Mengapa daftar belanja militer Malaysia sangat kecil? Jawabannya tidak lain karena keterbatasan anggaran militernya. Mengutip data Lowy Institute seperti dimuat Katadata, pada 2022 lalu Malaysia hanya menganggarkan dana sebesar USD3,96 miliar, beda tipis dengan Myanmar yang memiliki anggaran sebesar USD3,70 miliar. Besaran anggaran militer tersebut jauh dibanding Singapura (USD12 miliar), Indonesia (USD10 miliar), Thailand (USD7,44 miliar), Vietnam (USD7,21 miliar) dan Filipina (USD4,43 miliar).

Selain berdampak minimnya belanja militer, keterbatasan anggaran juga memaksa Malaysia ‘kreatif’ dalam memenuhi kebutuhan alutsistanya. Kebijakan yang diambil di antaranya menyewa, seperti helikopter AW 139 -sebuah kebijakan yang tidak lazim dalam dunia militer.

Negeri yang dimerdekakan Inggris itu juga terpaksa memilih opsi barang bekas, seperti terkait rencana pembelian 33 pesawat F/A-18C/D Hornet milik Kuwait. Hanya saja, proposal yang disampaikan Malaysia hingga kini belum juga direspons negeri sultan tersebut. Karena itulah, tidak ada pilihan bagi negara dengan penduduk mayoritas etnis Melayu itu selain memperpanjang usia pesawat Hornet-nya hingga 2035.

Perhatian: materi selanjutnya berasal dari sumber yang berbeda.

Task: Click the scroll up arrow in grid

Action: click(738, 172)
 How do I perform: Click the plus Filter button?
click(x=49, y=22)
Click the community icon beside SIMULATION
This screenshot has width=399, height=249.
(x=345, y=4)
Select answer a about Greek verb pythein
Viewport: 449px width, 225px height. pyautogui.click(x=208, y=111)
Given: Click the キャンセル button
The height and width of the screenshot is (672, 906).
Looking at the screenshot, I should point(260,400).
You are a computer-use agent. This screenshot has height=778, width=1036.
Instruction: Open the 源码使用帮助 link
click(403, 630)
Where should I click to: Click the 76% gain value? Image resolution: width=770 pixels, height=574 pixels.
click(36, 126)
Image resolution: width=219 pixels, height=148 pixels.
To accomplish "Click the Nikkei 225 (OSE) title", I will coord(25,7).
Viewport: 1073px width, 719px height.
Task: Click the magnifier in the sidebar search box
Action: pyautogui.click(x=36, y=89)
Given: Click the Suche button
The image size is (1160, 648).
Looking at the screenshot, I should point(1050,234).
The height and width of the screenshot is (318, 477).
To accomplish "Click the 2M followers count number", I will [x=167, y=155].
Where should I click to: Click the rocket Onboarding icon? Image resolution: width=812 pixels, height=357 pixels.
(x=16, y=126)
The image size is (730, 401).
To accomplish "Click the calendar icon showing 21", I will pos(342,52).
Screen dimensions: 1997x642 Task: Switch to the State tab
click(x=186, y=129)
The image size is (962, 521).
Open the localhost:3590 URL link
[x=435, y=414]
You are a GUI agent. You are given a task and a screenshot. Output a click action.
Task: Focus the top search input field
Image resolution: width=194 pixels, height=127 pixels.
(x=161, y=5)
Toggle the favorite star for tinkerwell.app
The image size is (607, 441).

Melihat realitas di atas, perkembangan kekuatan pertahanan Malaysia menunjukkan indikator suram. Tolok ukur alutsista modern yang dibutuhkan menangkis ancaman tidak terpenuhi karena alutsista sudah uzur, baik untuk angkatan darat, laut dan udara. Dengan begitu harapan adanya superioritas udara sebagai unsur penting untuk memenangkan perang secara keseluruhan sulit terpenuhi. Apalagi dibanding China yang membangun militernya secara besar-besaran dalam dekade ini, dibanding dengan Singapura yang memiliki F-35 dan Indonesia yang sudah memborong Rafale pun Malaysia tertinggal jauh.

Begitu pula kekuatan di darat. Setelah tank Pendekar, misalnya, tidak ada kabar lagi adanya pembelian tank baru. Apalagi kekuatan laut, fregat Gowind yang diharapkan menjadi tulang kekuatan laut hingga kini masih mangkrak. Praktis kekuatan maritim Malaysia saat ini hanya didukung sejumlah kapal perang buatan 90-an, seperti kelas korvet Laksamana dan fregat kelas Lekiu.

Adapun indikator kemandirian alutsista masih jauh dari harapan karena Malaysia belum memiliki kompetensi mengembangkan industri pertahanan. Entah kenapa negara yang memiliki begitu banyak universitas terkemuka dibanding Indonesia, tidak mampu membangun industri pertahanan yang bisa diandalkan.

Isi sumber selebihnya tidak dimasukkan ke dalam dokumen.